Lawmakers and human rights groups in the United States are asking U.S. companies to avoid complicity in these human rights violations by cutting ties with the violators. Enter Thermo Fisher Scientific, a U.S. corporation that sells DNA tests kits by the millions. In 2019, the company stopped selling these kits to police in Xinjiang province, where Chinese authorities are repressing ethnic Uyghurs and other minorities, to be consistent with the company’s “values, ethics code and policies.”
But the company refuses to cut off the Tibetan police, who are committing the exact same abuses. The Congressional-Executive Commission on China wrote to Thermo Fisher executives in December following reports that the company was still selling profiling kits and other supplies to police in Tibet. A multinational alliance of lawmakers also publicly called on the company to stop selling supplies to Tibetan authorities.

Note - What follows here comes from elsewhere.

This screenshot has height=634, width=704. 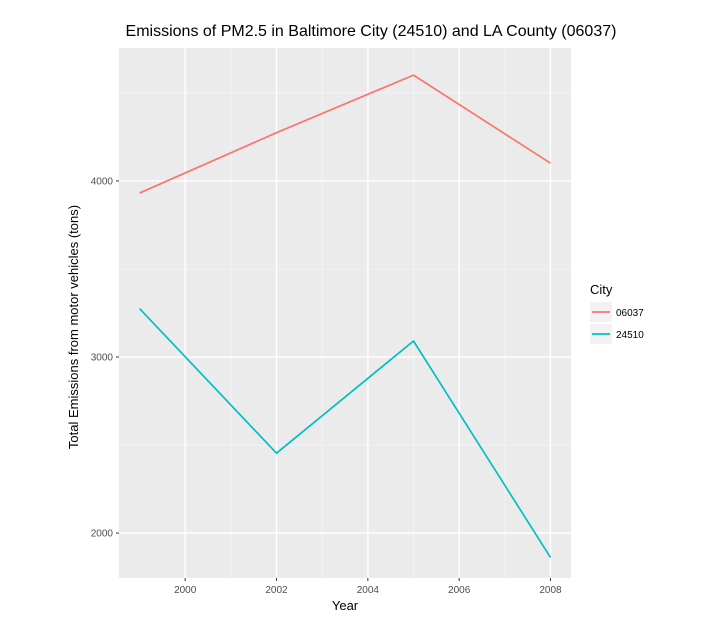 What do you see at coordinates (102, 534) in the screenshot?
I see `y-tick-label: 2000` at bounding box center [102, 534].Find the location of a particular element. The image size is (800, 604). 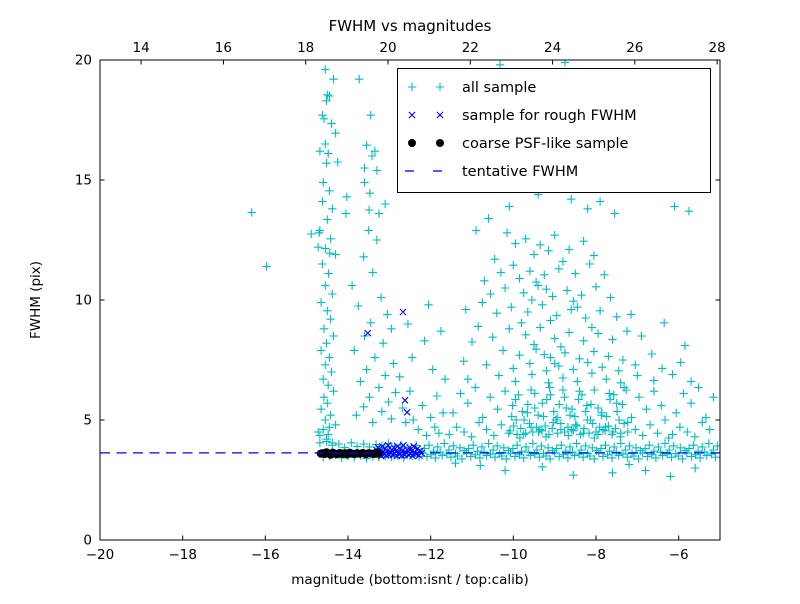

legend-item: sample for rough FWHM is located at coordinates (522, 116).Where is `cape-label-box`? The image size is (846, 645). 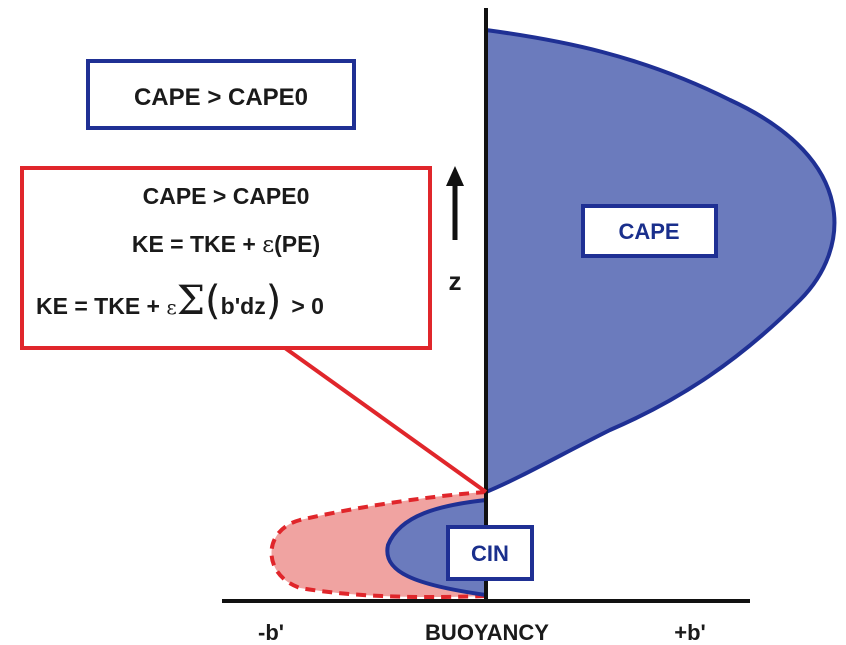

Responding to the U.S. commission, the company wrote that the number of DNA kits it sold to the Tibetan police was not enough for mass collection, and therefore the company “is confident that the products that we or our distributors have provided are being used for their intended use in Tibet, namely police casework and forensics.”
Obviously, there is no way Thermo Fisher can know which kits were used for legitimate police purposes or mass repression. A company spokesperson told me, “It is worth noting that we abide by all U.S. and other applicable laws and regulations.” This is technically true. The U.S. government bans U.S. companies from dealing with most law enforcement agencies in Xinjiang, but not the Tibetan police. But that could change.
“The U.S. Department of Commerce prohibited sales to Xinjiang police in 2019 and should now prohibit sales to Tibetan police,” said Sen. Marco Rubio (R-Fla.), a longtime critic of U.S. companies that sell technologies that can be used for repression to China.
Absent U.S. government instruction, the only factor that might cause the company to do the right thing is shame. That’s why the human rights group Students for a Free Tibet staged protests last month at Thermo Fisher offices in several cities around the world.
“Thermo Fisher has the opportunity right now to change the future of biometric repression as a tool of authoritarian surveillance, and the company is failing miserably,” Pema Doma, the group’s executive director, told me.
China’s practice of mass DNA collection is unlikely to stay only in China. Absent pushback, every despot and dictator will soon be trying to buy this new, dangerous way to control what their people do, say or think. Now is the time for U.S. companies to ensure they are not complicit by getting out of business with these abusers — before Congress is forced to act.